There has also been some criticism regarding the cancellation of pending applications for mining grants to be replaced by auctions with a reservation created for those mines where reconnaissance permits and prospecting licenses have already been issued.

Some social activists have claimed that in most parts of India, the presence of mineral reserves has been mapped and permits and licences have been issued for their exploration and by amending the law, the government hasn't made mines available for competitive bidding, but instead saved them from it!

Indian government has also initiated memorandum of understanding (MOUs) with China and African countries like Congo and taken steps to revive other agreements such as that with South Africa signed in 1997 for cooperation in mining sector. These steps would help in exchange of information on resources, laws and policy and encourage transfer of technologies.

Despite the criticism of social activists, it is clear that MMDRA Amendment is geared towards bringing more transparency in mining allocations and government is serious in developing the mining sector by facilitating investments and technology improvements, the twin goals of its Make in India initiative.
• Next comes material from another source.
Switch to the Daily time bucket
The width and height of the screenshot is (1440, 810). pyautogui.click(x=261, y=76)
India wants to more than double coal output to 1.5 billion tonnes by 2020 which is vital for power sector particularly concerning the stated ambition of the current government to provide "24 x 7 Power for All" by 2019. Recent auctions of 29 coal blocks yielding over ` 2 lac crore was a major achievement of Modi government. Reform measures in the infrastructure sector, FDI in railways and defence and plans to start power plants in the private sector with all approvals in place are expected to address infrastructure bottlenecks and boost growth prospects for the mining sector in the medium to long term. The proposed investment in railways to the tune of `8.56 lakh crore between 2015 and 2019, announced in the Railway Budget 2015-16, would boost demand for steel, which would create a buoyant effect on mining of iron ore and coal.
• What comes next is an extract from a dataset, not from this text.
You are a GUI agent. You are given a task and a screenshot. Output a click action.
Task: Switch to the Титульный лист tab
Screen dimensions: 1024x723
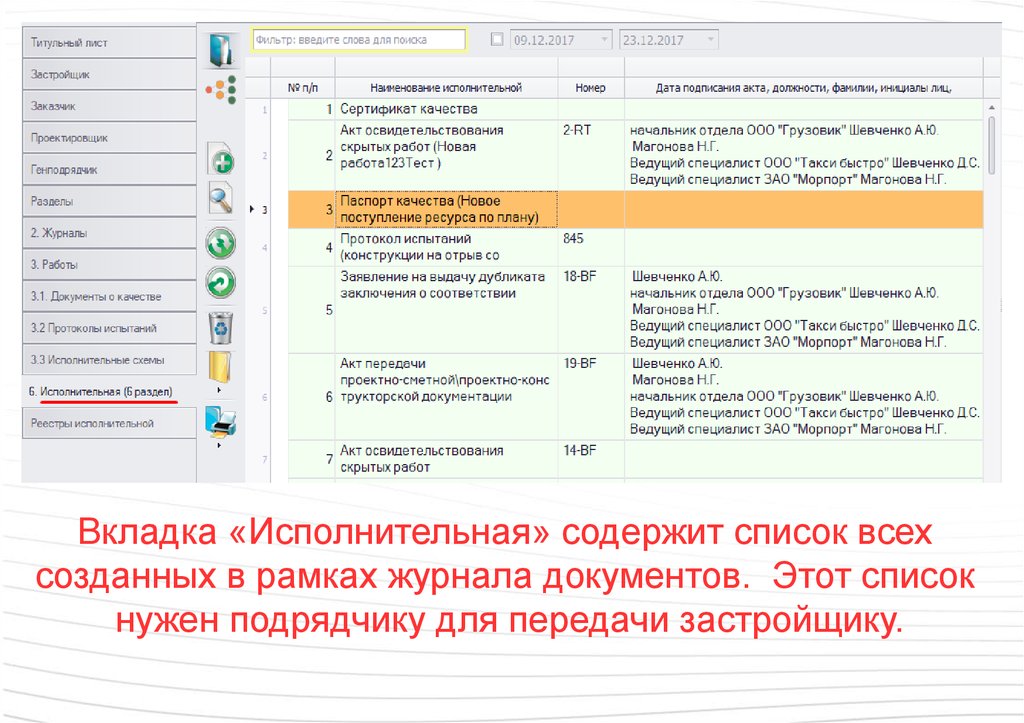tap(109, 43)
India Ratings and Research has recently revised the outlook on non-ferrous metals and mining sector to 'stable' for FY16 from 'stable to negative'. It has also maintained a stable rating outlook on sector companies for FY16.

However, the outlook is sensitive to economic activity in China, which accounts for 40%-50% of the global consumption of aluminium, copper and zinc metals and hence has a strong influence on metal prices. Chinese economy has slowed down considerably and any further negative impact in China could cause a sustained longterm correction in metal prices affecting India's chances of revival in mining sector.

Whilst reduction in oil prices from over USD 120 per barrel levels to around USD 60 per barrel has given a fillip to Indian economy with reduction in its import bill and narrowing the gap in its current account deficit, unfortunately, it has also caused a downside to the oil and gas and other related mining industries. Hopefully, the compensation of energy price reduction should be positive for mining sectors other than oil and gas as transportation and energy are major cost drivers for this industry.

India produces as many as 87 minerals including 4 fuel, 10 metallic, 47 non-metallic, 3 atomic and 23 minor minerals. In the long run, India's mineral deposits can determine in considerable measure her place in the world. Industrial power in the modern world is based on the trinity of coal, iron and oil.

From a negative growth in 2012-13, the mining sector has revived to register a growth of 2.3% in 2014-15, still far lower than its potential and in comparison with growth in other sectors of the economy, however, there is a huge opportunity yet to be tapped which can yield good results if the focus of government policy is to facilitate investments, improve infrastructure and remove bureaucratic roadblocks in the development of mining sector.

 

Disclaimer – The views expressed in this article are the personal views of the author and are purely informative in nature.